**Okuma Parçası:**
# # #
İsrail’de tutarlı bir sol hareket olmak, akıntıya karşı yüzmek demektir. Hadaş var olduğu tüm yıllar boyunca, ayrılığın ve ayrımcılığın hüküm sürdüğü bir gerçekliğin ortasında, Yahudi-Arap birlikteliğinin limanı olmuştur. O; kapitalist bir devlette sosyalist bir hareket, ırkçılık ve ayrımcılığın her türlü tezahürüne karşı mücadele eden bir hareket, erkek egemen şoven bir toplumda kadın haklarını destekleyen bir hareket, işgale karşı çıkan ve savaşları önleyecek adil bir barış için dövüşen bir barış hareketi, emlâk kralları tarafından kirletilen ve adım adım ele geçirilen bir bölgede çevresel adalet için mücadele eden bir hareket, İsrail’in ve tüm Ortadoğu’nun silahsızlandırılmasını, nükleer ve kimyasal silahların yasaklanmasını talep eden yegâne hareket olmuştur ve halen de öyledir.
Seçimlere “iki halk için iki devlet” sloganıyla ilk giren, özelleştirme politikasının yoksulluğu ve eşitsizliği derinleştireceği konusunda ilk uyarıda bulunan, işgal altındaki topraklara yapılan yerleşimlere ve askeri saldırılara, savaşlara ve işgallere daha başladıkları gün ilk ve en tutarlı biçimde karşı çıkan Hadaş’tı.
# # #
**Alıştırma 1:**
Aşağıdaki kayıtların satırlarını, boş satırları atlayarak, her satır için bir dize içeren bir JSON listesi olarak düzenleyin. Resimleri yanıta almayın.
# # #
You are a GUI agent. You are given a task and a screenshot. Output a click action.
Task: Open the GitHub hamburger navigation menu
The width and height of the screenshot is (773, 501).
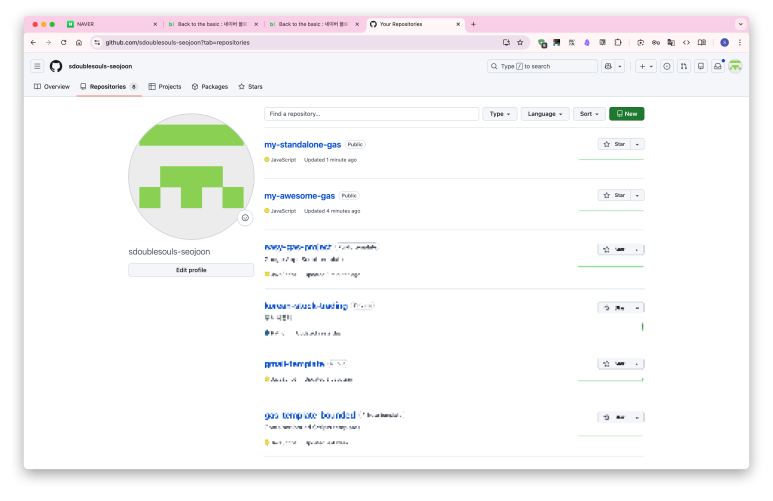point(37,66)
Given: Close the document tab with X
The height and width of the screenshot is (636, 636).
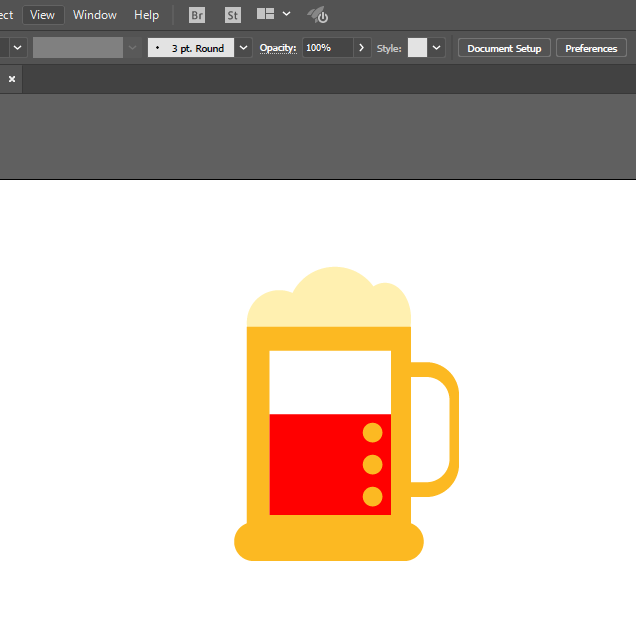Looking at the screenshot, I should 12,79.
# # #
**Alıştırma 2:**
Hadaş üzerine yukarıdaki metni kaldığı yerden sürdürün.

**Sonuç 1:**
[
  "You are a GUI agent. You are given a task and a screenshot. Output a click action.",
  "Task: Open the GitHub hamburger navigation menu",
  "The width and height of the screenshot is (773, 501).",
  "point(37,66)",
  "Given: Close the document tab with X",
  "The height and width of the screenshot is (636, 636).",
  "Looking at the screenshot, I should 12,79."
]

**Sonuç 2:**
İsrail’in siyasi tarihi boyunca partiler kurulmuş ve ortadan kaybolmuş, hükümetler gelip gitmiş, baskı yöntemleri daha da inceltilmiş ve kurulu düzenin halkı aldatma vasıtaları daha da derinleşmiştir. Buna karşın Hadaş, tüm yalanların ardındaki gerçekleri teşhir etmekte istikrarlıydı. Hadaş olarak bizler, İsrail ve Filistin arasında bir barış anlaşmasını engellemeyi amaçlayan “Celile’ye Huzur Savaşı” (Birinci Lübnan Savaşı) ve benzeri savaşları daha ilk andan itibaren mahkûm ettik. Revaçtaki “sessiz ol, ateş eden biziz” ve “önce ateş ediyoruz sonra ağlıyoruz” türünden kavramlara asla rağbet etmedik.
Hadaş olarak bizler; adil bir barış için, ırkçılığa ve ayrımcılığa, işçi ve kadın haklarının sürekli kırpılmasına, eğitim, sağlık, sosyal yardım ve konut bütçelerindeki kesintilere karşı mücadelemizde kendimize yol arkadaşları aradık ve bulduk da. Kamuoyunda sonradan geniş yankı uyandıran “Ekmek, İş”, “İsrail, Filistin, İki Halk İçin İki Ülke”, “Eşitlik Olmadan Demokrasi Olmaz”, “Halk Sosyal Adalet Talep Ediyor” ve “Bibi , İstifa Et, Sağlık Çok Daha Kıymetli” gibi sloganları ilk kez kullananlar Hadaş eylemcileriydi.
Şimdiye kadar Hadaş dışarıdan yalnızca bir hükümeti destekledi. O da FKÖ’yü tanıyan, onunla müzakereler yürüten ve beş yıl içinde çatışmaların sona erdirilmesini hedefleyen anlaşmalar imzalayan Rabin Hükümeti idi (1992-1995). Rabin Hükümeti [işgal altındaki topraklardaki] yerleşimlere yapılan yatırımları azalttı; çocuk yardımı ve fonlarında Arap çocuklarına karşı yapılan ayrımcılığa son verdi.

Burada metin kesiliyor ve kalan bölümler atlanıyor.